Michel Sadelain

Michel Sadelain, MD, PhD, is the Director of the Center for Cell Engineering and the incumbent of the Stephen and Barbara Friedman Chair at Memorial Sloan Kettering Cancer Center, where he is a Member of the Immunology Program and the Department of Medicine.

Dr. Sadelain has made seminal contributions to the discovery and clinical translation of CAR therapy. His research has primarily focused on human cell engineering and its potential to establish tumour immunity. His studies on receptor signalling led to the design of synthetic receptors for antigens, which he termed chimeric antigen receptors (CARs), the identification of CD19 as an effective CAR target in B cell malignancies and the clinical implementation of CD19 CAR therapy. His group was the first to publish dramatic molecular remissions in patients with chemorefractory acute lymphoblastic leukemia treated with CD19 CAR T cells.

Dr. Sadelain remains very engaged in CAR research, combining basic innovation and clinical relevance to pursue the goal of making CAR therapy more effective and more broadly applicable. His research draws on signalling, genome editing, epigenetic programming and pluripotent stem cells to create potent and safe CAR T cells for multiple cancers and other pathologies.

Dr. Sadelain is the recipient of the Coley Award for Distinguished Research in Tumor Immunology, the NYPLA Inventor of the Year award, the Passano, Gabbay, Pasteur-Weizman/Servier and Leopold Griffuel awards, the INSERM International Prize and the Breakthrough Prize for Life Sciences. He previously served as President of the American Society for Gene and Cell Therapy.

The Work:

Chimeric antigen receptor (CAR) T cell therapy is a type of cancer immunotherapy. It uses immune cells, called T cells, that are genetically altered in the lab to enable them to locate and destroy cancer cells.

Both Eshhar’s and Sadelain’s trailblazing research into CAR T cell engineering spans many decades. Their combined efforts defined the pathway for the future of cellular immunotherapy to treat cancer.

Eshhar has focused his career around the genetic engineering of T cells. These studies led him to predict that combining the killing machinery of cytotoxic T cells with an antibody’s specificity and high affinity to a target, would lead to new T cell-based therapies. He developed the first chimeric antigen receptor system in the 1980s and introduced it into T cells armed with an anti-tumour specificity. Eshhar went on to demonstrate the ability of such CAR T cells to successfully treat cancer in animal models. Sadelain began investigating what would eventually be referred to as CAR T cell therapy in the late 1980s, publishing his first abstract on successful T-cell engineering in 1992. Over the next decade, Sadelain and his team improved upon Eshhar’s design and by 2002 built the first truly effective CAR T cells, paving the way for their clinical use. Key to this breakthrough was the demonstration that CD19, a molecule on white blood cells, could serve as an effective target for CAR T cells in blood-borne cancers.

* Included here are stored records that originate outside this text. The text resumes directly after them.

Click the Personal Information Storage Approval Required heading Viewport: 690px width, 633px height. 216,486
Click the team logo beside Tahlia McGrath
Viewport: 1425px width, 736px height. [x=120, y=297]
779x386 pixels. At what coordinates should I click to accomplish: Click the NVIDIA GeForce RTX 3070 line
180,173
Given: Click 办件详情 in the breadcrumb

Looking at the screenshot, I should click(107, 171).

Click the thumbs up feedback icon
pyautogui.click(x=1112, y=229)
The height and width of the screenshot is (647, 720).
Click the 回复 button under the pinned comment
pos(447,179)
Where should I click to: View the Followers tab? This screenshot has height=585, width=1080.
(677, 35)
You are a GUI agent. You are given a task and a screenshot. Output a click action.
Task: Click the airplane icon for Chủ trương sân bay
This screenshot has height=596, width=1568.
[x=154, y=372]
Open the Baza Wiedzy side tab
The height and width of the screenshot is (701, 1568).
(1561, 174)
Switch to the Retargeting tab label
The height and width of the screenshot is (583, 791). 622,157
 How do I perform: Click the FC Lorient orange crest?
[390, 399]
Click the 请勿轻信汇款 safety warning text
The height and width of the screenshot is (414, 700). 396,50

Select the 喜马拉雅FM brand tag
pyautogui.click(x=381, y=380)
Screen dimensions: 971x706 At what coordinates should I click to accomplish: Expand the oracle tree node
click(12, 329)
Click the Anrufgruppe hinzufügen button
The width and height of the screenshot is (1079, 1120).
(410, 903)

These second-generation CAR T cells were able to survive, proliferate and kill cancer cells in the lab, which established the feasibility and proof of concept for producing genetically instructed, targeted immune responses. In 2003, Sadelain and his colleagues published a seminal research paper showing that human CD19-directed CAR T cells could eradicate leukemia cells in a mouse model. Soon afterwards, clinical trials led by different groups, including Dr. Sadelain’s, demonstrated that the tumour burden in refractory chronic lymphocytic leukemia and adult and pediatric acute lymphoblastic leukemia could be successfully reduced and eventually become undetectable. The first CAR T cell therapies, targeting CD19, were approved by the U.S. Food and Drug Administration in 2017 for use in children and young adults with refractory acute leukemias and certain refractory lymphomas.

The Impact:

Currently, CAR T cell products have been approved worldwide for multiple indications, including large B-cell lymphoma, B-cell acute lymphoblastic leukemia, mantle cell lymphoma and follicular lymphoma. CAR T cell therapy has revolutionized the treatment landscape of relapsed and refractory B-cell malignancies. In contrast to conventional cytotoxic chemotherapy or immunotherapy with monoclonal antibodies, CAR T-cell therapy can induce durable and complete responses after a single treatment course. Such responses stem from the ability of CAR T cells to expand in vivo and persist for several months or years, which leads to continuous therapeutic efficacy and tumour control.

Efforts are underway to expand the repertoire of cancers that can be treated by CAR T cells through identifying new target antigens in solid tumours. The success of CAR T cells has also fueled interest in expanding their application beyond cancer. CAR T cells are demonstrating high response rates in autoimmune diseases and are being investigated as potential treatments for additional disorders, including fibrosis, senescence-associated pathologies and infectious diseases.